A quick break from my Arnold reports to share this little story...
Yesterday I decided that I wanted a break from running, so I got my mountain bike ready for the first ride of 2012! It was a lovely, sunny, warm-ish day for a ride on the bike paths.
As I approached a corner to wait at a stop light, a runner also came up to wait. We started a delightful conversation in which he told me about how he's running to stay healthy and to keep up with his 10-year-old son and 10-year-old nephew. He said that he was 32, and when I said that I was, too, he couldn't believe it.
The day was beautiful, I was out on my bike, and people were friendly. Wonderful!
The light changed and I continued on down the bike path. Not a quarter mile later, I caught up to an older couple on their bikes riding side by side. As usual, I came up and matched speed behind them, and indicated that I would pass on the left. Well, I must have startled the older gentleman. Or maybe he's had some bad experiences with cyclists racing up and blowing past him. In any case, when he heard my "on the left", he glanced back and then jerked his bike to the right directly into his wife's. Their tires rubbed, and he lost his balance falling sideways and tumbling into the bushes.
I stopped to make sure he was OK and that everything was intact.
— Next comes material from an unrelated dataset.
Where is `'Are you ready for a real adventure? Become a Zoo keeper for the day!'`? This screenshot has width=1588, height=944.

I was terrified that the curled up heap of elderly man on the ground was going to be broken in some way! But he picked himself up, and said he was OK. A lens had popped out of his glasses, but he found it, and joked that he was fine due to his hard head (no helmet on). I apologized for what happened. And then he scolded me for not giving him more warning before passing.
OK. I take that to heart. The reason I didn't yell earlier was that people never hear my quiet voice if I yell too early. That's why I tend to ride behind a group matching speed to give them all the time they need to rearrange. But with timid looking riders, I guess I'll try to announce myself sooner.
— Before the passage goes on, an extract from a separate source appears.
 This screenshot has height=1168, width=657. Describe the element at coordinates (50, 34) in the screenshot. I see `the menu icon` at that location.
At the same time, I think this guy just kind of freaked out. He didn't notice that I wasn't rushing up on him. Or that I still hadn't made the pass even after he fell. Honest mistake, I guess. Bruised ego even. I can see things from his perspective. And I accept my part in the accident.
But, *sigh*. I still don't like being blamed when I'm pretty sure I followed proper trail etiquette.
Oh well. That was my evil deed for the day.